Chicago Tribune Editorial:

...

It would be wonderful if wars were won by setting deadlines. Just as it would be wonderful if the troop surge now under way accomplishes what the president has promised, thus swiftly ending U.S. involvement in this war.

But the enemy likely has other plans. And specific deadlines only straitjacket American commanders on the ground.

Lawmakers could have attempted to shut off funding for the war, but they didn't. So now they have a duty, just as important, to the tens of thousands of soldiers who are fighting in Iraq and Afghanistan: Pass a spending bill the president will sign.

The legislation heading to the president has another problem: It is bloated with pork-barrel spending. That was a political strategy: Larding the bill with billions in parochial spending rendered it harder for members to oppose.

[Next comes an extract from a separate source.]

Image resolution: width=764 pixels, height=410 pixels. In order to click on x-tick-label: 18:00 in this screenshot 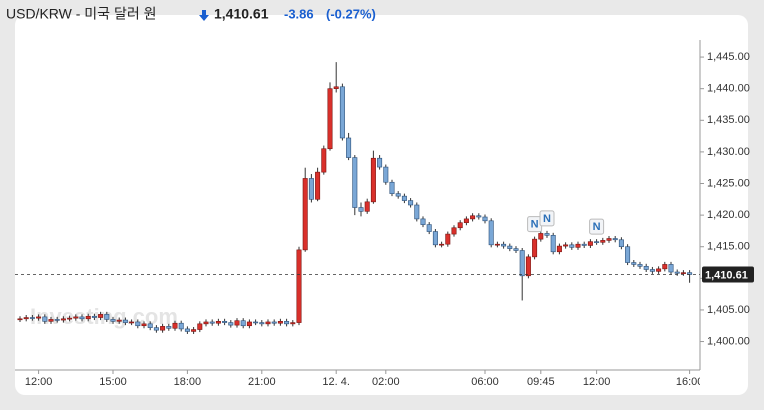, I will do `click(188, 382)`.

But U.S. forces on the ground now need around $100 billion to pursue the wars in Afghanistan and Iraq. They don't need $25 million for spinach growers, as the current House bill provides. They don't need $74 million for peanut storage. They don't need $283 million for dairy farmers. They don't need $5 million to compensate shellfish producers.

A stalemate between the president and Congress on a war spending bill of this magnitude carries imminent dangers. Defense Secretary Robert Gates has warned that failure to pass a funding bill soon would force the Army to delay training of units and halt the repair of vital equipment. Bush has said that troops and their families will face "significant disruptions" if a bill isn't signed into law by April 15.

Ultimately, lawmakers may decide to halt all spending on the war. These votes stand as a sharp warning to Bush that Congress has far less patience than he when it comes to Iraq's leaders and the painfully slow pace of progress. For the moment, neither side appears ready to budge. Both are digging in for a huge political battle over the best way to pressure Iraqi leaders to make the tough moves imperative to secure their country. So be it.

Meanwhile, however, there's a war on. Lawmakers need to strip out the political pork and drop the hard-and-fast deadlines to bring the troops home.

American forces aren't bargaining chips for politicians. And shortchanging soldiers and their families isn't a strategy for ending the war. It's intolerable.

Democrats lack the courage or the political support to do what they want so they have chosen to make the troops bargaining chips and some have sold them out for pork. This profile in craven cowardice should haunt Democrats for elections to come.